Setelah menunggu selama setengah jam, terdengar suara guntur dari kejauhan. Dan tak lama setelah itu, hujan mulai turun. Hujan tidak terlalu besar, maka Ayu sama sekali tidak masalah dengannya. Namun berbeda dengan dua anak kucing itu.

Ayu menengok ke kanan dan ke kiri. Sepanjang jalan, adalah perumahan dengan tembok tinggi. Ayu tidak bisa menumpang berteduh tanpa meminta dibukakan pintu. Apalagi, bagaimana kalau pemilik rumahnya tidak menyukai kucing?

Ayu mengangkat kedua anak kucing itu, lalu memangkunya. Dia pun menutupi mereka dari basahnya air hujan dengan tubuhnya.

Perlahan, hujan semakin deras. Ayu menunduk, dan ketika ia kira ia akan basah kuyup, dia menyadari ada yang aneh. Tidak ada rintik hujan yang mengenai punggungnya meski suara hujan terdengar ramai berjatuhan.

Ayu mengangkat kepalanya, dan melihat sosok lelaki bertopeng beruang memegang payung, memayungi Ayu. Ayu terbelalak, terkejut dengan kehadiran Reno yang tidak disangka-sangka.

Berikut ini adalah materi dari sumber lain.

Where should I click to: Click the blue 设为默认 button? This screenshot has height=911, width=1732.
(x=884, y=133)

"Mereka ditinggal ibunya," ujar Reno.

Masih syok, Ayu hanya menganga melihat Reno. Setelah beberapa saat, akhirnya Ayu kembali ke kenyataan. "Oh..." ucapnya. "Lalu harus bagaimana?"

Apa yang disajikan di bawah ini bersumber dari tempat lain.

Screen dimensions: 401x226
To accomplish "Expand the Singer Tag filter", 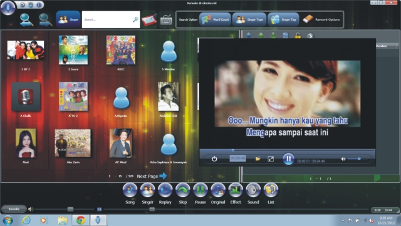I will 283,19.
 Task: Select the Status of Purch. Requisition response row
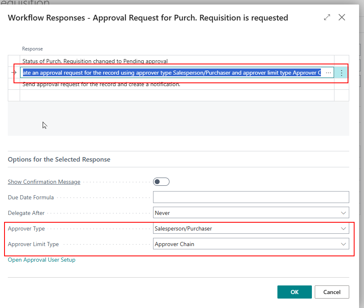click(95, 61)
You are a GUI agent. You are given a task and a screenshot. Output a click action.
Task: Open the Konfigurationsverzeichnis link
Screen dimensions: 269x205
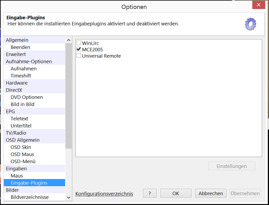(104, 193)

"Mungkin diberi makan dulu," jawab Reno cepat. "Beri mereka minum susu bayi."

"Oke," jawab Ayu.

Setelah itu, mereka berdua hening dan saling tatap untuk waktu yang lama. Setelah beberapa lama, Ayu baru menyadari sesuatu.

"Oh, aku yang beli?"

#

Ayu meninggalkan Reno dengan anak-anak kucing dan payungnya. Ayu sendiri berlari menerobos hujan dengan tasnya menutupi kepalanya, mendatangi warung terdekat. Gadis itu membeli susu bayi dan meminta untuk diseduhkan oleh penjaga warung tersebut. Setelah membeli susu bayi, Ayu kembali berlari menerobos hujan.

Ketika tiba di tempat tadi, Ayu ingin tertawa melihat Reno yang berjongkok sambil memegang payung itu kepala beruangnya dinaiki oleh kucing-kucing yang tidak bisa melihat dan sibuk mengeong. Reno segera menyadari kedatangan Ayu.

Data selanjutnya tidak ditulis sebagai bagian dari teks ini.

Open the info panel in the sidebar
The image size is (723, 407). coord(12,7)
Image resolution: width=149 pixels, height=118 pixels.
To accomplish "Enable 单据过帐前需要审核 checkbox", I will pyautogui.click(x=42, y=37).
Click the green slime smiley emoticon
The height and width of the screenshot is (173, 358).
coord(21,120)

Ayu membawa susu bayi itu dalam botol plastik karena dia tidak memiliki wadah lainnya sebagai pengganti. Ayu dan Reno pun menuangkan susu bayi itu ke tangan mereka, lalu membiarkan kedua kucing itu menjilatinya. Mereka menunggu kedua kucing itu makan dalam diam. Payung ditaruh di antara mereka, dan mereka berdua berjongkok menghadap ke dalam payung sehingga bagian depan tubuh mereka tidak basah, begitu juga dengan anak-anak kucing itu.

Ayu berdeham, mengisyaratkan ia ingin mengakhiri keheningan yang aneh dan canggung itu. "Reno, sejak kapan kamu jadi Pembagi Kebahagiaan?"

Reno diam untuk beberapa saat sehingga Ayu kira dia tidak berniat menjawabnya. "Aku tidak ingat. Aku sudah seperti ini sejauh yang kuingat," jawab Reno pada akhirnya.